Saved entries:

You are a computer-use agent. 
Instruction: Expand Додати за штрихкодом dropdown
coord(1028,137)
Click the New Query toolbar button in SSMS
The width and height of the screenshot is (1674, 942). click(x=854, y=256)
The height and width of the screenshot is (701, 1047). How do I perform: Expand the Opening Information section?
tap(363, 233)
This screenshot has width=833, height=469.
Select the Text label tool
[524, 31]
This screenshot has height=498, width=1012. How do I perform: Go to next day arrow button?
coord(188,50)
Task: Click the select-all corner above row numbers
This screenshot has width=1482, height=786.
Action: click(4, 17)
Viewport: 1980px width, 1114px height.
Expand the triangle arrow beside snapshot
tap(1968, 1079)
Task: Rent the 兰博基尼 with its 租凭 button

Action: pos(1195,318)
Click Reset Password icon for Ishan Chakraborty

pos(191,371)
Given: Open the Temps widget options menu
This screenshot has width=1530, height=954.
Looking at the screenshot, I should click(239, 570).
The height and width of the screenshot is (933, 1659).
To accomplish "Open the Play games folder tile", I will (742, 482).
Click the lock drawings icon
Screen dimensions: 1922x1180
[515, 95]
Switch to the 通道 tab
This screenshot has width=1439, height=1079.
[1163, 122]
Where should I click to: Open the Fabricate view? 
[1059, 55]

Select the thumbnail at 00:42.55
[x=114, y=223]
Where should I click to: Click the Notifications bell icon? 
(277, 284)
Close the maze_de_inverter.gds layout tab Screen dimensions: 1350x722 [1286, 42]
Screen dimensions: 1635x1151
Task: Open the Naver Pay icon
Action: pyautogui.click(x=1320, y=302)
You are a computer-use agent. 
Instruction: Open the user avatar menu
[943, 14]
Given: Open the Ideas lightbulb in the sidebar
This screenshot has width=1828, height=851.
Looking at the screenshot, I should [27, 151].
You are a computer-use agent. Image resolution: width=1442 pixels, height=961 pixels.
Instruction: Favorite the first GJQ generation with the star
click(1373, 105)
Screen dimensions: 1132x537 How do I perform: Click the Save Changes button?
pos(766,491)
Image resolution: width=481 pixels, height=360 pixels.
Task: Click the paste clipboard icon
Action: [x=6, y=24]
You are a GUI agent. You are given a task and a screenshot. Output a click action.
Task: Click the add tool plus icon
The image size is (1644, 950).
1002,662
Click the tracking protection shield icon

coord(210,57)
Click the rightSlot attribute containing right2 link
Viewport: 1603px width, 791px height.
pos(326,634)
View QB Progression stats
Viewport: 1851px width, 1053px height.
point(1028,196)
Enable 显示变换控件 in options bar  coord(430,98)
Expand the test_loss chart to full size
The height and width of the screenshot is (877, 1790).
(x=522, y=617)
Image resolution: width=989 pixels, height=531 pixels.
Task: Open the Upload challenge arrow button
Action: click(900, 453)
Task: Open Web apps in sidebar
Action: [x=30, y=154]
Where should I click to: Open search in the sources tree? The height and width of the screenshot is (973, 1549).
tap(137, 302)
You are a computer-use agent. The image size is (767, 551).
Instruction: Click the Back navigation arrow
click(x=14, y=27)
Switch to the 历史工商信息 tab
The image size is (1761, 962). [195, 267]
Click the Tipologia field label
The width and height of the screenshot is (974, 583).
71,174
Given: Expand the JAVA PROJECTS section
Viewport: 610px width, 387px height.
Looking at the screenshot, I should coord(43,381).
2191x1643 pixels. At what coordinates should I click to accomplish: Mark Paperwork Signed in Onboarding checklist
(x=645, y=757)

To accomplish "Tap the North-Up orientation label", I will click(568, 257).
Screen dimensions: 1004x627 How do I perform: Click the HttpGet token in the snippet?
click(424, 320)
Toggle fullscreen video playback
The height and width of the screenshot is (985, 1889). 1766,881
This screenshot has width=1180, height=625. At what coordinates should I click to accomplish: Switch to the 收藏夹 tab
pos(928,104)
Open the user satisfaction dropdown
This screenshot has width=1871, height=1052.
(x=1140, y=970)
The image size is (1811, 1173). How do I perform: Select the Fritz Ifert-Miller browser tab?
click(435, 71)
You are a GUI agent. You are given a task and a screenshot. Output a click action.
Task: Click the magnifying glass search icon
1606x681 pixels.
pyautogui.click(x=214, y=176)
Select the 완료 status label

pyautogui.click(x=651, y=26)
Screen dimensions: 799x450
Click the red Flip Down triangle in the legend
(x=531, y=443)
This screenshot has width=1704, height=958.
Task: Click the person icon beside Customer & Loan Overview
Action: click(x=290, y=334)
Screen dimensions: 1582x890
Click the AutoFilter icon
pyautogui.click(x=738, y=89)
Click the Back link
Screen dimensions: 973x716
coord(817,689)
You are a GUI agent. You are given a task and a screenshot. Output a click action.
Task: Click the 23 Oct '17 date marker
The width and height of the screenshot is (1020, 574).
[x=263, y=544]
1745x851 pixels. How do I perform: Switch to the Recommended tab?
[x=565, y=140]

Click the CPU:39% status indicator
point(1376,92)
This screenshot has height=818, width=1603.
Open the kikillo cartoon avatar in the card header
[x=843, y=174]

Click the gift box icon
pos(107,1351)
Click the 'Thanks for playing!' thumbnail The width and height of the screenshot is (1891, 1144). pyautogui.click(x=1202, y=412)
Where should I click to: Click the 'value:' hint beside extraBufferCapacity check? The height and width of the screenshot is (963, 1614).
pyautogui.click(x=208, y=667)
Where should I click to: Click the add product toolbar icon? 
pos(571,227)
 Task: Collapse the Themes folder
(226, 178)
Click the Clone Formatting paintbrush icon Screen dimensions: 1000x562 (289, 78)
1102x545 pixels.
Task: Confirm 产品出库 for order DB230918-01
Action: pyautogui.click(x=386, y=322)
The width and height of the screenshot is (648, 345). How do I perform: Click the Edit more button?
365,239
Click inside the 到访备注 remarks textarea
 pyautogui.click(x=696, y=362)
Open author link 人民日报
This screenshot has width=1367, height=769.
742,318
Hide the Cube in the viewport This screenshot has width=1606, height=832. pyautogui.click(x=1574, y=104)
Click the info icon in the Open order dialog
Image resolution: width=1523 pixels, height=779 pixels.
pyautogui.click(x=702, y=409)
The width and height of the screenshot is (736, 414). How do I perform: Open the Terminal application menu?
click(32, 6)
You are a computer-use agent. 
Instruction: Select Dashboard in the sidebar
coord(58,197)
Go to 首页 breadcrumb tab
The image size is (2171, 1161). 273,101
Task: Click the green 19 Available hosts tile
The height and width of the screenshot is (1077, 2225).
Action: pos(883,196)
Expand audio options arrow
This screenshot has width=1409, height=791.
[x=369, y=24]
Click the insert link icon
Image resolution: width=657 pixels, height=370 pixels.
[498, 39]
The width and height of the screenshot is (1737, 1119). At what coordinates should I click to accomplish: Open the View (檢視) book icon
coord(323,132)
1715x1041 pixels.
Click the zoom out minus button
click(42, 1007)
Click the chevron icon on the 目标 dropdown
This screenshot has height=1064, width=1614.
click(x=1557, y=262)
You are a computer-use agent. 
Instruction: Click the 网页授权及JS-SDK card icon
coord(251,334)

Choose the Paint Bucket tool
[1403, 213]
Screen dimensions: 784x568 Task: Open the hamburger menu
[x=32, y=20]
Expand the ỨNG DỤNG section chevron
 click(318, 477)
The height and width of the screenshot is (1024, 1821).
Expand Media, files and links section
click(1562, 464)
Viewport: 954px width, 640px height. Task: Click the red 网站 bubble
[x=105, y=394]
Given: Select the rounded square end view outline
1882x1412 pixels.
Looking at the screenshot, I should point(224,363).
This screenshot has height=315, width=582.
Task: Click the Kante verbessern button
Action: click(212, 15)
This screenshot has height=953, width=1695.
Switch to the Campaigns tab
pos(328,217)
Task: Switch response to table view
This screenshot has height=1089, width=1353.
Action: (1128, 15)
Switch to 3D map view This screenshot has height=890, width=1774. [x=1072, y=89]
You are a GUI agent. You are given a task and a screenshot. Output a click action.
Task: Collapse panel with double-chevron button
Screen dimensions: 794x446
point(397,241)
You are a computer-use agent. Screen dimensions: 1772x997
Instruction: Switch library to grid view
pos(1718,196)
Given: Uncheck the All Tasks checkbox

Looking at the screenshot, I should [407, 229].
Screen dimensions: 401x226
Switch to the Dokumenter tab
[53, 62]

**WHAT IS BEING ASKED**
Only the line containing "Instruction: Switch library to grid view" and the lines after it, up to and including the last line of the data, should appear in the answer, exactly as written.

**EXERCISE RESULT**
Instruction: Switch library to grid view
pos(1718,196)
Given: Uncheck the All Tasks checkbox

Looking at the screenshot, I should [407, 229].
Screen dimensions: 401x226
Switch to the Dokumenter tab
[53, 62]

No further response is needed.